Implementation and Experimentation

Two primary attributes, truthfulness and fairness, are the focal points for demonstrating SEA’s efficacy. Extensive experiments were conducted using datasets like TruthfulQA and BBQ to evaluate the improvements in model outputs post-editing. A key observation is that SEA enhances performance on these benchmarks with both linear and non-linear editing approaches, demonstrating significant gains in reducing inaccuracies and biases.

Results

The performance of the SEA method was scrutinized against several baselines, including In-Context Learning (ICL), LoRA Fine-tuning (LoRA-FT), ITI, DoLA, CD, and ICD. The results reveal the superiority of SEA:

Truthfulness: SEA applied to the 7B LLaMA-2-chat model improves the TruthfulQA MC1 score from 36.96 to 39.41 with minimal impact on inference time.
Bias: Non-linear SEA significantly enhances BBQ accuracy, reducing unknown-answer rates and stereotypical response rates.

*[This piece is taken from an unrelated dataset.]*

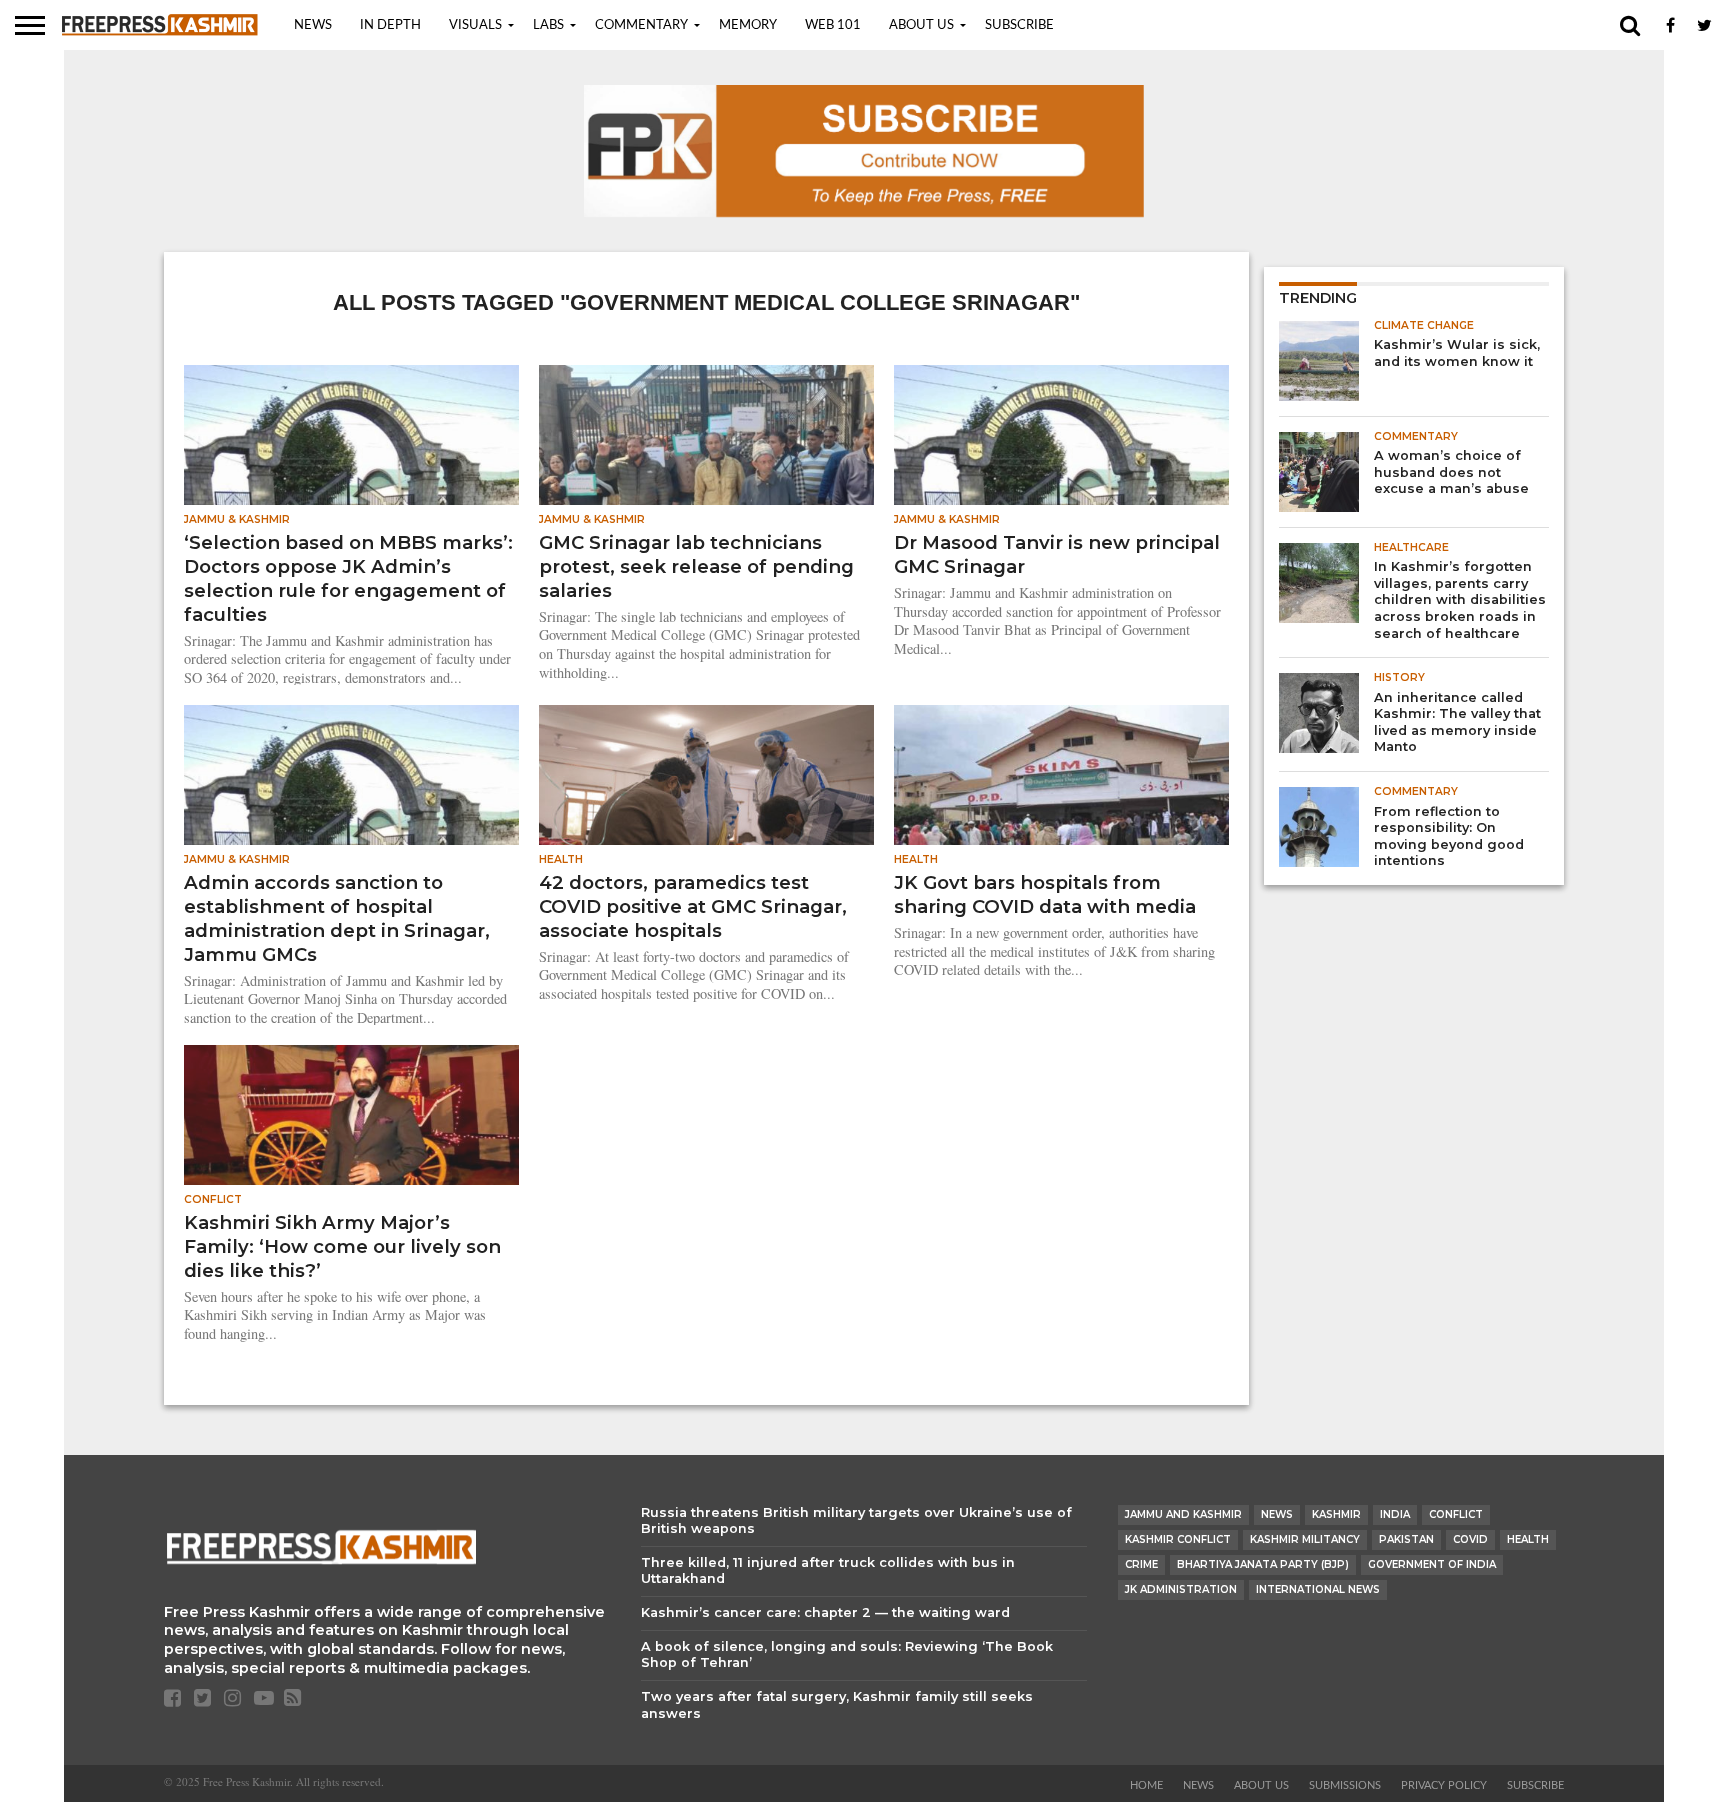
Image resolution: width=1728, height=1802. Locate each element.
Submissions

Additionally, the ablation paper demonstrates that positive and negative editing projections contribute complementary information, and the feature normalization technique is crucial for maintaining coherence in the edited activations.

Analysis and Implications

The spectral analysis uncovers that the top layers of LLMs contain critical information related to truthfulness, making them the optimal targets for editing. The generalization of the proposed method to various LLMs, such as LLaMA-2, Gemma, and Mistral, substantiates its robustness and versatility. However, the decline in performance on control tasks like commonsense reasoning and mathematical tasks underlines the need for further refinement in non-linear editing to avoid fidelity loss.

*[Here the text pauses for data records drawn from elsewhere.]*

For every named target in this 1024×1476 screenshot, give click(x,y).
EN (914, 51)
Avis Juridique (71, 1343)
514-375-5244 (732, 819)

Practical and Theoretical Insights

Practically, SEA provides a lightweight yet effective method to improve LLM behaviors in real-time without the necessity of full model retraining. This inference-time intervention can be integrated into existing AI systems to enhance output reliability dynamically. Theoretically, the approach sheds light on the internal structure of LLMs, emphasizing the roles of specific layers and activation patterns in generating biased or hallucinated content and proposing targeted interventions to correct such behaviors.

Future Directions

Future research could explore more sophisticated non-linear transformations and their invertibility to preserve more detailed characteristics of the edited activations. Investigating the application of SEA in other domains, such as sentiment analysis or conversation AI, could extend its efficacy and utility. Additionally, integrating SEA with reinforcement learning frameworks to dynamically adapt and optimize the editing process based on feedback could offer further enhancements.

In conclusion, the proposed spectral editing methodology provides a structured, efficient, and generalizable way to steer LLMs towards more accurate and unbiased content generation, marking a significant advancement in the domain of AI behavior correction at inference time.